March 18, 2025, Conformity—RTM for GCP
RTM now supports the following rules:
- GKE-001: Enable GKE Cluster Node Encryption with Customer-Managed Keys: This rule ensures that boot disk encryption with Customer-Managed Keys is enabled for GKE cluster nodes.
- GKE-013: Restrict Network Access: Ensure that your Google Kubernetes Engine (GKE) clusters are configured with master authorised networks.
- GKE-014: Enable Binary Authorization: This rule ensures that the Binary Authorization feature is enabled for GKE clusters.
- GKE-015: Disable Legacy Authorization: This rule ensures that legacy authorization (also known as Attribute-Based Access Control or ABAC) is disabled for your Google Kubernetes Engine (GKE) clusters to guarantee compatibility with Role-Based Access Control (RBAC).
- GKE-016: Enable and Configure Cluster Logging: This rule ensures that logging is enabled for your Google Kubernetes Engine (GKE) clusters to collect logs emitted by your Kubernetes applications and the GKE infrastructure that runs your applications.
- GKE-017: Enable Private Nodes: Ensure that your Google Kubernetes Engine (GKE) clusters are configured to provision all nodes with only internal IP addresses (i.e., private nodes).
- GKE-018: Enable Intranode Visibility: This rule ensures that intranode visibility is enabled for your GKE clusters.

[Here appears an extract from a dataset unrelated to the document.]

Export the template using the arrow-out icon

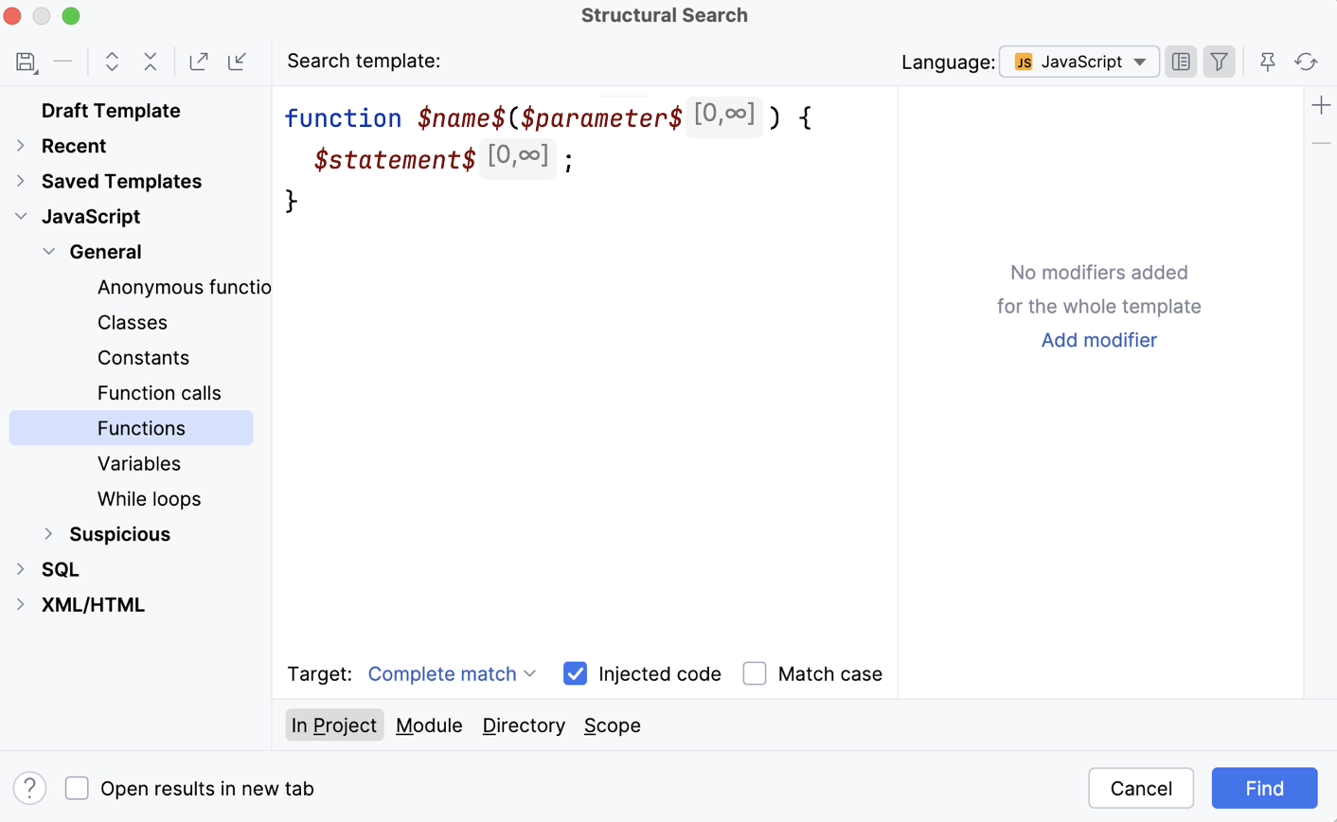tap(198, 61)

- GKE-019: Enable and Configure Cluster Monitoring: This rule ensures that Cloud Monitoring is enabled for your Google Kubernetes Engine (GKE) clusters.
- GKE-020: Enable GKE Metadata Server: This rule ensures that GKE Metadata Server is enabled for your Google Kubernetes Engine (GKE) cluster nodes in order to enhance security by restricting workload access to sensitive instance information.
- GKE-021: Use GKE Clusters with Private Endpoints Only: This rule ensures to restrict the control plane access to your Google Kubernetes Engine (GKE) clusters to private endpoints only, effectively disabling external access to the Kubernetes API.